In certain cases, however, the buyer does have
a choice between sea-only transport and a
combination of sea and pipeline. For example,
Saudi crude can be transported to Europe either
via tankers circumnavigating Africa by way of the
Cape Point or via Egypt’s Sumed pipeline, which
links the Red Sea with the Mediterranean.
Another major exporter of crude, Russia, uses
various pipeline/sea combinations, including
pipeline plus sea transport from the Baltic and
North seas, and pipeline only through Eastern and
Central Europe to the former East German
Republic (Deutsch Demokratische Republik,
DDR) via the Druzhba pipeline.
As a further example, a refinery in the
Stuttgart region in southern Germany has three
pipelines at its disposal to pump crude from
Mediterranean ports: the South European Pipeline
(Fos-Strasbourg-Germany), the TAL (Transalpine
Line, Trieste-Austria-Bavaria) and the CEL
(Central European Line, Genoa-Southern
Germany).
Most countries where oil consumption has
reached a certain level have developed their own
refining industries, which are capable of meeting
most of their needs. Therefore, and despite the
existence of huge export refineries in countries
such as Saudi Arabia and Venezuela, the transport
of refined products over considerable distances is
relatively insignificant in comparison with the
transport of crude. However, because of regional
imbalances between supply and demand for
refined products (disparities which are becoming
more acute with rising imports by the United
States and China), the transport of refined
products is still significant: in 2003, transport of
refined products (requiring transport ships
smaller than the tankers used for carrying crude)

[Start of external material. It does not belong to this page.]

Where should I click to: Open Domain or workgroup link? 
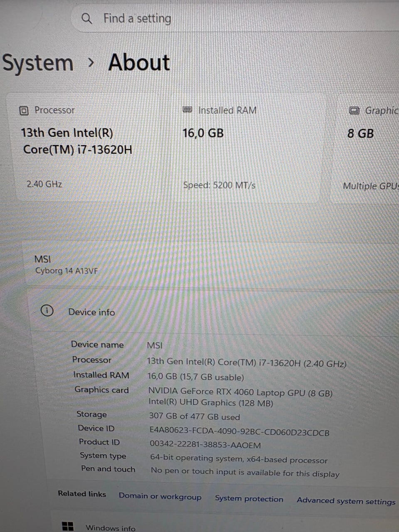pos(160,496)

represented 22%, or nearly 500 million tonnes, of
total oil transport.
Refined products are generally transported
over shorter distances, but the dispersal of end
consumers and the diversity of the products
transported pose specific problems: for example,
the holds of transport ships must be cleaned
between each product batch, and ships or
pipelines specially built for carrying refined
products cannot always be used. Furthermore,
pipelines carrying refined products are relatively
rare: they are largely confined to the US and, to a
lesser extent, Europe. Even markets whose
significance in terms of unit consumption is tiny
require refined products in all their different
forms: solid (bitumen), liquid (fuel oils, gasoline
fuels) and gas (Liquified Petroleum Gas, LPG).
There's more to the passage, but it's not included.